Chao Cai¹, Jody Banks¹

¹Purdue University

Abstract Plant classification is one of the core components in undergraduate programs related to plant sciences. Traditionally plant classification courses primarily introduce morphology-based taxonomy because of practical needs in the field. However, the publication of new plant classification systems by Angiosperm Phylogeny Group (APG) using molecular phylogeny methods leads to the trends of using molecular evidence (DNA barcode) for plant identification. In our introductory plant classification course, we included a two-week module (lectures and labs) to introduce key concepts and fundamental skills in molecular phylogeny. Week 1 included concepts of evolutionary tree thinking, data mining in NCBI using BLAST search, and phylogenetic tree building. Week 2 introduced concepts of DNA sequencing and barcoding for plant identification. Student selected their own plants to sequence the DNA barcodes, which were then used in the final exam for practice and summative assessments. One challenge we are constantly dealing with is the increasing difficulty in finding diverse sequence using BLAST because of the fast-growing number of angiosperm genomes sequenced.
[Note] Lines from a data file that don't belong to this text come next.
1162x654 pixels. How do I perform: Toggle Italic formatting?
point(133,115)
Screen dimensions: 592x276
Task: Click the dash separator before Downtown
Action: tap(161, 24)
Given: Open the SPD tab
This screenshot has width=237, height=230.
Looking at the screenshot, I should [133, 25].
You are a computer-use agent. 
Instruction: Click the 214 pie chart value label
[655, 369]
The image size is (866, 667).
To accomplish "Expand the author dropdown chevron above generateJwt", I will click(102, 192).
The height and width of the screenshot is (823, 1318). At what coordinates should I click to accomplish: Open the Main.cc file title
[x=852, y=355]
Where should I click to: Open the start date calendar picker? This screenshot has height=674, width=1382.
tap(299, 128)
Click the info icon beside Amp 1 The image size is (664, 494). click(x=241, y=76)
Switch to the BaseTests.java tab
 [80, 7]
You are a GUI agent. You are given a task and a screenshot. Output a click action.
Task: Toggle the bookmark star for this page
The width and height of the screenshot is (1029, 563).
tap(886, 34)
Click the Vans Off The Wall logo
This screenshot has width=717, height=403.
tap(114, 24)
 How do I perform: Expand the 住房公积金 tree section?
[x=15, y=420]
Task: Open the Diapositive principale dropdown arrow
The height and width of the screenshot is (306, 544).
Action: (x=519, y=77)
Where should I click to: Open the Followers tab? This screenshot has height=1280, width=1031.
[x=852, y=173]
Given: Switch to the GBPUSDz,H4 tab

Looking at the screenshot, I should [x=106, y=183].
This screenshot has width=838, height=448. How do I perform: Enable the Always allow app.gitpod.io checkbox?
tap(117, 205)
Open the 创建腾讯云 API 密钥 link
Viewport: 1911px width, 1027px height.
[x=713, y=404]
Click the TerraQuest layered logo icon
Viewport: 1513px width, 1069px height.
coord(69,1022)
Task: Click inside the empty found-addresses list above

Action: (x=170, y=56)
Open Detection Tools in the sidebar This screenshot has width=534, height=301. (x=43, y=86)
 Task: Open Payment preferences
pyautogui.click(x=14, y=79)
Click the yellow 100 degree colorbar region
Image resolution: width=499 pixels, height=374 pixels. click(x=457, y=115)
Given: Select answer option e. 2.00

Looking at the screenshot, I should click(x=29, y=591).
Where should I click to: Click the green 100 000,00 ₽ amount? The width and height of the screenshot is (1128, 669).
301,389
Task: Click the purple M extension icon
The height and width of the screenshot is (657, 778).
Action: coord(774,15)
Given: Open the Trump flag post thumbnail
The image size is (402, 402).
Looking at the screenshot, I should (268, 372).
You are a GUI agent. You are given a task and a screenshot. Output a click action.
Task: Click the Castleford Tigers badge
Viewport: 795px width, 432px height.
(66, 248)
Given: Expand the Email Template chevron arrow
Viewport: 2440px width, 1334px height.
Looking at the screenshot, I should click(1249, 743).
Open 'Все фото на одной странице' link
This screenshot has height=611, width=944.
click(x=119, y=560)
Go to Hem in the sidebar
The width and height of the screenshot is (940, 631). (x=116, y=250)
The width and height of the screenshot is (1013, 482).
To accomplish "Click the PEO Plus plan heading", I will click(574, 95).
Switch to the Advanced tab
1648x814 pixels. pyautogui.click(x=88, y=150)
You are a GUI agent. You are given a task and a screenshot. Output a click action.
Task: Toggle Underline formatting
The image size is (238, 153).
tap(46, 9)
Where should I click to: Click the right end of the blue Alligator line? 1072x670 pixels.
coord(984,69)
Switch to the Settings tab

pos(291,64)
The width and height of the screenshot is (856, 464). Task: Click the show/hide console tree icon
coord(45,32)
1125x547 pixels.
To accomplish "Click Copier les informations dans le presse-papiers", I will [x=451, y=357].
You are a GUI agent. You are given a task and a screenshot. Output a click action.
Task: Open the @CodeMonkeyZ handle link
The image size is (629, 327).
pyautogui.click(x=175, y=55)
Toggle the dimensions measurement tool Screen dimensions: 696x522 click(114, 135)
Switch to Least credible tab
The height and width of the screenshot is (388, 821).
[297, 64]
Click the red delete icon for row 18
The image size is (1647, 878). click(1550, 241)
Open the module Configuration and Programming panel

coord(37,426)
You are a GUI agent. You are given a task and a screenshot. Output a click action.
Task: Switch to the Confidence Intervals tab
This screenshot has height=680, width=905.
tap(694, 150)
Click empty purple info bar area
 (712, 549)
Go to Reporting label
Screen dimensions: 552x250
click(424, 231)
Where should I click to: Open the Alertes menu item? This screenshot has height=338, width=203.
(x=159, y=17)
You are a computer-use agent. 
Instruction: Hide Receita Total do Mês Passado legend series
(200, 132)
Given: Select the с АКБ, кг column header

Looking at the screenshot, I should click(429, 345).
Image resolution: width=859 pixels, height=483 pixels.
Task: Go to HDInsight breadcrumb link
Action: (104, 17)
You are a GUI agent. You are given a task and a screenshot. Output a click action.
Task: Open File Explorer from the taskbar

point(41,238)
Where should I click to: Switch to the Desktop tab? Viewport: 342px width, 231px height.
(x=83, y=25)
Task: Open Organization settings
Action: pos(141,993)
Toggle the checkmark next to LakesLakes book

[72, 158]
Bioinformatics for Biologists: Have a BLAST and beyond!

Jessica Siltberg-Liberles¹, Rocio Benabentos², Sreyasi Biswas²

¹Department of Biological Sciences, Biomolecular Sciences Institute, Florida International University, Miami, Florida ²STEM Transformation Institute, Florida International University, Miami, Florida

We present our ongoing work to develop and implement a self-assessment of bioinformatics for undergraduate life science students in Bioinformatics for Biologists - an active-learning course that includes an authentic course-based undergraduate research experience (CURE). The course follows a partially flipped instructional mode and is divided into two sections. In the first section, students learn to do bioinformatics through activities and interactive lectures. In the second section, students work in groups and apply their acquired bioinformatics skills to a course-based novel research project. The course is designed to emphasize not only application of bioinformatics skills in a novel research context but also the importance of collaboration, manuscript preparation, peer review, and reproducibility of bioinformatics results. The course is currently taught with support of 6 undergraduate Learning and Writing Assistants. In order to assess our learning goals, we have developed and implemented a survey targeting the bioinformatics core competencies. Moreover, we have developed a concept inventory quiz to measure students’ conceptual understanding of common bioinformatics algorithms and their biological applications. Here, we present preliminary data that demonstrates that students greatly gain self-confidence in their bioinformatics core competencies after taking this course.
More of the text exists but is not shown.